Supplied data:
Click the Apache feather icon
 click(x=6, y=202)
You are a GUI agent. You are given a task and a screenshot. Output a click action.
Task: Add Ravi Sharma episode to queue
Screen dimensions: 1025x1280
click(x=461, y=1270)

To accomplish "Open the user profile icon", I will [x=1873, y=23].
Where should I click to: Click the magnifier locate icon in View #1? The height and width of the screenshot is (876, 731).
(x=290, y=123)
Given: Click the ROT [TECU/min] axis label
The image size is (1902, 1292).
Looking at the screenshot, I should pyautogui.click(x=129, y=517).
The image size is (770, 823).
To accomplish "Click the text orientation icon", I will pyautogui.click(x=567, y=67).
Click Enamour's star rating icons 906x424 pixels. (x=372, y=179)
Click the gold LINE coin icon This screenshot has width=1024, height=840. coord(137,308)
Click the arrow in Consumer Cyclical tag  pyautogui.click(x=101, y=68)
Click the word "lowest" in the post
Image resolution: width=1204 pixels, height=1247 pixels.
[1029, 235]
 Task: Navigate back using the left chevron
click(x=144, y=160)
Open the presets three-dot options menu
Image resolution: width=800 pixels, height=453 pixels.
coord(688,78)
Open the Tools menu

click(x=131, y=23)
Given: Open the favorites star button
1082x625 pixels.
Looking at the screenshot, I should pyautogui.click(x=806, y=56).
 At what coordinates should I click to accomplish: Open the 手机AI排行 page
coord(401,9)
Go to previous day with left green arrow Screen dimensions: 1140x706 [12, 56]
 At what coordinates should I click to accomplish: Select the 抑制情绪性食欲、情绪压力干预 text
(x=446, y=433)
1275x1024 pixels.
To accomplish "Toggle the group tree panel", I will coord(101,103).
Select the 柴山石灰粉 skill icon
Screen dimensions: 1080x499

Task details:
Word for word, retype each record.

Result of the exercise:
Click the Apache feather icon
 click(x=6, y=202)
You are a GUI agent. You are given a task and a screenshot. Output a click action.
Task: Add Ravi Sharma episode to queue
Screen dimensions: 1025x1280
click(x=461, y=1270)

To accomplish "Open the user profile icon", I will [x=1873, y=23].
Where should I click to: Click the magnifier locate icon in View #1? The height and width of the screenshot is (876, 731).
(x=290, y=123)
Given: Click the ROT [TECU/min] axis label
The image size is (1902, 1292).
Looking at the screenshot, I should pyautogui.click(x=129, y=517).
The image size is (770, 823).
To accomplish "Click the text orientation icon", I will pyautogui.click(x=567, y=67).
Click Enamour's star rating icons 906x424 pixels. (x=372, y=179)
Click the gold LINE coin icon This screenshot has width=1024, height=840. coord(137,308)
Click the arrow in Consumer Cyclical tag  pyautogui.click(x=101, y=68)
Click the word "lowest" in the post
Image resolution: width=1204 pixels, height=1247 pixels.
[1029, 235]
 Task: Navigate back using the left chevron
click(x=144, y=160)
Open the presets three-dot options menu
Image resolution: width=800 pixels, height=453 pixels.
coord(688,78)
Open the Tools menu

click(x=131, y=23)
Given: Open the favorites star button
1082x625 pixels.
Looking at the screenshot, I should pyautogui.click(x=806, y=56).
 At what coordinates should I click to accomplish: Open the 手机AI排行 page
coord(401,9)
Go to previous day with left green arrow Screen dimensions: 1140x706 [12, 56]
 At what coordinates should I click to accomplish: Select the 抑制情绪性食欲、情绪压力干预 text
(x=446, y=433)
1275x1024 pixels.
To accomplish "Toggle the group tree panel", I will coord(101,103).
Select the 柴山石灰粉 skill icon
Screen dimensions: 1080x499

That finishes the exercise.